Extracted data —
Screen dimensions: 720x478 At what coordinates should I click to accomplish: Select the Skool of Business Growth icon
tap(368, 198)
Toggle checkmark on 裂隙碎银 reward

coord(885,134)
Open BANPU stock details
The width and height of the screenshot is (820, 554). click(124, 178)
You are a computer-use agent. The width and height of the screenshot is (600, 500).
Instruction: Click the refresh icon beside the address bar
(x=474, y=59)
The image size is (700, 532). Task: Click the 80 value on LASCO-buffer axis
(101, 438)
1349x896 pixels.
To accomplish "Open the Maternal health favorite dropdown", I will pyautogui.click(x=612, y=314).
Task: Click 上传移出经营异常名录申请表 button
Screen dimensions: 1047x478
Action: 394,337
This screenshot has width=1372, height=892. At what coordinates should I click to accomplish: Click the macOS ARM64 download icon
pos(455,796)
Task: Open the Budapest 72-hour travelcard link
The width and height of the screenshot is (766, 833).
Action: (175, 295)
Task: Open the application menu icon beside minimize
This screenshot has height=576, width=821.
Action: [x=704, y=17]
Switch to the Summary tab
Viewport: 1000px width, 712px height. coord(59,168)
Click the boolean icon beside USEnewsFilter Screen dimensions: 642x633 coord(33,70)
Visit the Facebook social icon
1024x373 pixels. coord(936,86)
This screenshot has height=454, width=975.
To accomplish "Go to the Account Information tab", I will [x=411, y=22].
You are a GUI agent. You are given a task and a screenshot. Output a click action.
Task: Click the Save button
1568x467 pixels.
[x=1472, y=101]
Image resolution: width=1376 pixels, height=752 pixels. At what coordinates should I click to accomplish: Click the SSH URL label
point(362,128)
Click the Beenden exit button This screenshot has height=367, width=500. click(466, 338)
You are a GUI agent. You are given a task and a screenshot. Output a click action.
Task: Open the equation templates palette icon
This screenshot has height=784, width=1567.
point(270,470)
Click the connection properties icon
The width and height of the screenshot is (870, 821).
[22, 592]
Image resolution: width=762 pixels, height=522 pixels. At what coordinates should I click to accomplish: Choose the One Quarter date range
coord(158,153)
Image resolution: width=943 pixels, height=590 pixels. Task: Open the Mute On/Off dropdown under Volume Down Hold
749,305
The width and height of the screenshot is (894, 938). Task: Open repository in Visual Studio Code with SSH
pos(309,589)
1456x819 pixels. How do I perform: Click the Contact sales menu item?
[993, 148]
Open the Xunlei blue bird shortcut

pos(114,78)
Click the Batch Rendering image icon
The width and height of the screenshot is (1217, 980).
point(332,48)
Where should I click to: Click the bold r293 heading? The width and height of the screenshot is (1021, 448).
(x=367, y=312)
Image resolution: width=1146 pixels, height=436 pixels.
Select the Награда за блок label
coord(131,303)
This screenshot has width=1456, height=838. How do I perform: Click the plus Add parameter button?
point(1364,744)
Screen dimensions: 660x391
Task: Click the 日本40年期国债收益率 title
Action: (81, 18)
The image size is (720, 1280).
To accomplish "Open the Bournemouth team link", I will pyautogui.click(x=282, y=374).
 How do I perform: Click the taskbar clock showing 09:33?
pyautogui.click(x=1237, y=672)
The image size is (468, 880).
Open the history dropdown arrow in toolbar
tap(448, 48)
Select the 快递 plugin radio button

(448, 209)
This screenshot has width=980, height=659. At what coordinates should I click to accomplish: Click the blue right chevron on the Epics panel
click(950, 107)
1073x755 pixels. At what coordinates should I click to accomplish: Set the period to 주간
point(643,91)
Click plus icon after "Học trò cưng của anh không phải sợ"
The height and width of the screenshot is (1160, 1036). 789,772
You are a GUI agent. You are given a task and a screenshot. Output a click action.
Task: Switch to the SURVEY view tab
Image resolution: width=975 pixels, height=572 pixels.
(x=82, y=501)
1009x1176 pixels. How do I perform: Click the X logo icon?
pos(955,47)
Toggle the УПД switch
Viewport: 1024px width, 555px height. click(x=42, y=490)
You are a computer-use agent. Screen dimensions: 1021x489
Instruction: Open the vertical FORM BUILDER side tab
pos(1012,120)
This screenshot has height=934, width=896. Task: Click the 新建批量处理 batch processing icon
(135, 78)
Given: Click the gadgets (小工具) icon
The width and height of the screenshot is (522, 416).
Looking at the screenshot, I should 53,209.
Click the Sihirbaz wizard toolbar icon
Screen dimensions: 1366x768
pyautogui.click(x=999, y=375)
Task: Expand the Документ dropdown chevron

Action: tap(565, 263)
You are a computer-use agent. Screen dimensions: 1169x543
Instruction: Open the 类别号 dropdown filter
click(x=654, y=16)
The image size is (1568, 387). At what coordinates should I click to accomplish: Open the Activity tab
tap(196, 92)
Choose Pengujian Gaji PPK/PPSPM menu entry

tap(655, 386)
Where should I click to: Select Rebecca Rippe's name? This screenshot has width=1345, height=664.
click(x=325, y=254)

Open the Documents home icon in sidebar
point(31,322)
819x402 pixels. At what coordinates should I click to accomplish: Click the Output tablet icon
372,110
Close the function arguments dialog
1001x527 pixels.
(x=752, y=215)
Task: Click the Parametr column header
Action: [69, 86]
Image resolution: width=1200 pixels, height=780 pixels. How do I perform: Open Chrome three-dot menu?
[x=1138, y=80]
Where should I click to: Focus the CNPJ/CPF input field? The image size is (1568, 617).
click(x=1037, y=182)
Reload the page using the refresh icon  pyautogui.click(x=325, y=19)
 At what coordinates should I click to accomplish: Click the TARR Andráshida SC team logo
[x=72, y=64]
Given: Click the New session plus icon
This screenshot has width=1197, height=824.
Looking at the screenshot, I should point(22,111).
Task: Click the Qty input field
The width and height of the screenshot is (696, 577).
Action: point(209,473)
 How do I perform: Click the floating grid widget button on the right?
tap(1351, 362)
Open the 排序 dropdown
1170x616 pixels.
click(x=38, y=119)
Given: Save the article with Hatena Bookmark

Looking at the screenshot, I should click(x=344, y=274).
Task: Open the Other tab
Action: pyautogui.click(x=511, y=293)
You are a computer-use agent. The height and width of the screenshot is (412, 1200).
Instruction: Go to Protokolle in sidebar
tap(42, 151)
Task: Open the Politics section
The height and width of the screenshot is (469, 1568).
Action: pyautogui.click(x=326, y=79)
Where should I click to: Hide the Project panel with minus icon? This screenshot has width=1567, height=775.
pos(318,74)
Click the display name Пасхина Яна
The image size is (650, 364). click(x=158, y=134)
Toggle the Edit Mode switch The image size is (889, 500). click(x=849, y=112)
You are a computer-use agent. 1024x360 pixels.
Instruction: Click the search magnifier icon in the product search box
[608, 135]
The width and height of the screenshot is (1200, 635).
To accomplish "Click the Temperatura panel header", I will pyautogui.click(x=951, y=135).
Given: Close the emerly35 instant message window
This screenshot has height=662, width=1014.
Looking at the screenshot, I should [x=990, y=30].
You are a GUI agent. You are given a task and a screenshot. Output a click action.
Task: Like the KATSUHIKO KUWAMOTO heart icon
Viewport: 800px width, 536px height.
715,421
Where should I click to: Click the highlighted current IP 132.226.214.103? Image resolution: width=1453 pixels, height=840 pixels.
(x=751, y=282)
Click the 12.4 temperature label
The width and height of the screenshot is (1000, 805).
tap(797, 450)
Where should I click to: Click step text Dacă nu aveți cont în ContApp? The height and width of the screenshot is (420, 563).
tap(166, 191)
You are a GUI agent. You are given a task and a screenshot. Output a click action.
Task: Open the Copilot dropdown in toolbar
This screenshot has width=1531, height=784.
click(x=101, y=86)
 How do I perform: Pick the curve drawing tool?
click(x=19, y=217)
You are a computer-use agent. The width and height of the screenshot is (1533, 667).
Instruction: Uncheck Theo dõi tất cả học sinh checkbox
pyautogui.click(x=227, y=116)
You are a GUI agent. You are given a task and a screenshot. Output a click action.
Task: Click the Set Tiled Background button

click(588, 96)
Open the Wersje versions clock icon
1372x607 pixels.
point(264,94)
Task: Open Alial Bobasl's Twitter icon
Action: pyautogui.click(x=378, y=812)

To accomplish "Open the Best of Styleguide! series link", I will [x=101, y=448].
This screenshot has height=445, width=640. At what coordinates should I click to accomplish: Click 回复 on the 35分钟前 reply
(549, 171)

What to produce —
Search the entries above for "link". Return every line that has it.

Written response —
Task: Open the Budapest 72-hour travelcard link
To accomplish "Open the Bournemouth team link", I will pyautogui.click(x=282, y=374).
To accomplish "Open the Best of Styleguide! series link", I will [x=101, y=448].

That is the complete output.